--- RECORD SET ---

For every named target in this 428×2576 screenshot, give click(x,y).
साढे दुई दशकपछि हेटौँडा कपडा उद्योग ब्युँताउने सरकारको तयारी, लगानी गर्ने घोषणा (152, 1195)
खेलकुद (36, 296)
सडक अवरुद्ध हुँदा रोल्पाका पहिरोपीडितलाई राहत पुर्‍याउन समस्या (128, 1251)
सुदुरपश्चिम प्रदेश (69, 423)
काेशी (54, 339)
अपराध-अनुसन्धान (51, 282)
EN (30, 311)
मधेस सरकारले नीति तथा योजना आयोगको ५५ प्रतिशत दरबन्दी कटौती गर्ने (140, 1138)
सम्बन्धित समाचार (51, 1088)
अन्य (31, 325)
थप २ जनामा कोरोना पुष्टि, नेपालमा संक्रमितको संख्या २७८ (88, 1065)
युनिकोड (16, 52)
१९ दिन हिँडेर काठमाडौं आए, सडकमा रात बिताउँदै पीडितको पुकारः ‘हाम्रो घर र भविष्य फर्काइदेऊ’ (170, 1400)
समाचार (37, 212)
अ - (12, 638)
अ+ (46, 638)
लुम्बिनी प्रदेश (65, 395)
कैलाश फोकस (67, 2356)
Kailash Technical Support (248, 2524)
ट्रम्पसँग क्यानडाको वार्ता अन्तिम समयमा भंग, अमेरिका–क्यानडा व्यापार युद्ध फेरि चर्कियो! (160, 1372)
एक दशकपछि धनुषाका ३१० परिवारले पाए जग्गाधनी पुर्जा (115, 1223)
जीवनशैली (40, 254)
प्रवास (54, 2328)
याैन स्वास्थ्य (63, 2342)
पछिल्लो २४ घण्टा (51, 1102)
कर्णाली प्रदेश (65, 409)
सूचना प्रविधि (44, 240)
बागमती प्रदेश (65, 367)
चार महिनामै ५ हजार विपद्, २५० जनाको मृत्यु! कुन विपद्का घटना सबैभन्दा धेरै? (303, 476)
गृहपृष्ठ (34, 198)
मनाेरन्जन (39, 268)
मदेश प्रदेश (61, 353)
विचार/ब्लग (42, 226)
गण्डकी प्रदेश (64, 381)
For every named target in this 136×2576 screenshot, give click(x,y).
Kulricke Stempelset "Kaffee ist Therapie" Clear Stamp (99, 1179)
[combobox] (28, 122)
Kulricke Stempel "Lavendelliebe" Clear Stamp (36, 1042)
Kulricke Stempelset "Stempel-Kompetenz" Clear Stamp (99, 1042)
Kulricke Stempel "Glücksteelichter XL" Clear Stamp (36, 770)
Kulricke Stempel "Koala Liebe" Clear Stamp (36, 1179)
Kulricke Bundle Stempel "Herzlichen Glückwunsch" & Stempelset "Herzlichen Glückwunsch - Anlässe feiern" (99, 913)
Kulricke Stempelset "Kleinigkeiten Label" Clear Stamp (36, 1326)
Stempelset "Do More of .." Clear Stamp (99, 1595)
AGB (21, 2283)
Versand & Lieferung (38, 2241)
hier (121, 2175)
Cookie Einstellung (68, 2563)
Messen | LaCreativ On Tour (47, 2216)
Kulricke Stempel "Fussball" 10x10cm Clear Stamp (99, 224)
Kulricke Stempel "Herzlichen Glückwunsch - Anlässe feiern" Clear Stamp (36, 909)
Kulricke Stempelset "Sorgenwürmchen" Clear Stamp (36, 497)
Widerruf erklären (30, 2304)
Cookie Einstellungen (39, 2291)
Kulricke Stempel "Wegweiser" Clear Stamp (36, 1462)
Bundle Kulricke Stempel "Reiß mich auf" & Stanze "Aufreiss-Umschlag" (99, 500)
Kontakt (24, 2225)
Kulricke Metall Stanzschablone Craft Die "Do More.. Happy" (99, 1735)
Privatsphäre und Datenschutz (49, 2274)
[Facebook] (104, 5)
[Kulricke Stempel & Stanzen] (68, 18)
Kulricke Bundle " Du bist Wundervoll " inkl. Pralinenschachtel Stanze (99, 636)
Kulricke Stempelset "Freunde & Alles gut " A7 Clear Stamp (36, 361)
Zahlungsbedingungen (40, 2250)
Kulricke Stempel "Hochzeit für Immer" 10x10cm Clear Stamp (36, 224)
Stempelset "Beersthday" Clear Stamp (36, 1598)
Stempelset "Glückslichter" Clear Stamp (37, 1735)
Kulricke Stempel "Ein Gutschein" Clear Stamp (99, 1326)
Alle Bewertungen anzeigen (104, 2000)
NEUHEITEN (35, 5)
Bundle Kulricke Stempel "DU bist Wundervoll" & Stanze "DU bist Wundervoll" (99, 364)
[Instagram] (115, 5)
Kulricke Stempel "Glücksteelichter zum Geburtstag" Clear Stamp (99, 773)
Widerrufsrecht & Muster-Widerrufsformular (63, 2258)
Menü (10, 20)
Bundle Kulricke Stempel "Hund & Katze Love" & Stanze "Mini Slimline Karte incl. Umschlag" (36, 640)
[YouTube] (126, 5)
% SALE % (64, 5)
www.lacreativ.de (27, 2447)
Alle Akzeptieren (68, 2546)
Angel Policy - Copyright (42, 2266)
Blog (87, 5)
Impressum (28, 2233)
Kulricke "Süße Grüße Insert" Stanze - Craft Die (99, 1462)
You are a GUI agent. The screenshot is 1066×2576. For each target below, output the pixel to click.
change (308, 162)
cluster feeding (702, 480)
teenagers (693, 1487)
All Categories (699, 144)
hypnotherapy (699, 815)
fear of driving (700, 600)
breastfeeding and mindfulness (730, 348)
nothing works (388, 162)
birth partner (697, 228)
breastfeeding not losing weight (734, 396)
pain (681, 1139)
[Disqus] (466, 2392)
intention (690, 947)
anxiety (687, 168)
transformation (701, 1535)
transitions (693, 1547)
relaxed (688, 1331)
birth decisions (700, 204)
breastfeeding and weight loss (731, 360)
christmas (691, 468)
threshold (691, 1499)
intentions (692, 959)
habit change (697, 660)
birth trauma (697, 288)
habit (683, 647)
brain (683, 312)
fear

---

## PROBLEM TO SOLVE:
Given the records above, reproduce precisely and only the lines between the line holding "बागमती प्रदेश (65, 367)" and the line holding "Stamp (99, 224)", inclusive.

## THE ANSWER:
बागमती प्रदेश (65, 367)
चार महिनामै ५ हजार विपद्, २५० जनाको मृत्यु! कुन विपद्का घटना सबैभन्दा धेरै? (303, 476)
गृहपृष्ठ (34, 198)
मनाेरन्जन (39, 268)
मदेश प्रदेश (61, 353)
विचार/ब्लग (42, 226)
गण्डकी प्रदेश (64, 381)
For every named target in this 136×2576 screenshot, give click(x,y).
Kulricke Stempelset "Kaffee ist Therapie" Clear Stamp (99, 1179)
[combobox] (28, 122)
Kulricke Stempel "Lavendelliebe" Clear Stamp (36, 1042)
Kulricke Stempelset "Stempel-Kompetenz" Clear Stamp (99, 1042)
Kulricke Stempel "Glücksteelichter XL" Clear Stamp (36, 770)
Kulricke Stempel "Koala Liebe" Clear Stamp (36, 1179)
Kulricke Bundle Stempel "Herzlichen Glückwunsch" & Stempelset "Herzlichen Glückwunsch - Anlässe feiern" (99, 913)
Kulricke Stempelset "Kleinigkeiten Label" Clear Stamp (36, 1326)
Stempelset "Do More of .." Clear Stamp (99, 1595)
AGB (21, 2283)
Versand & Lieferung (38, 2241)
hier (121, 2175)
Cookie Einstellung (68, 2563)
Messen | LaCreativ On Tour (47, 2216)
Kulricke Stempel "Fussball" 10x10cm Clear Stamp (99, 224)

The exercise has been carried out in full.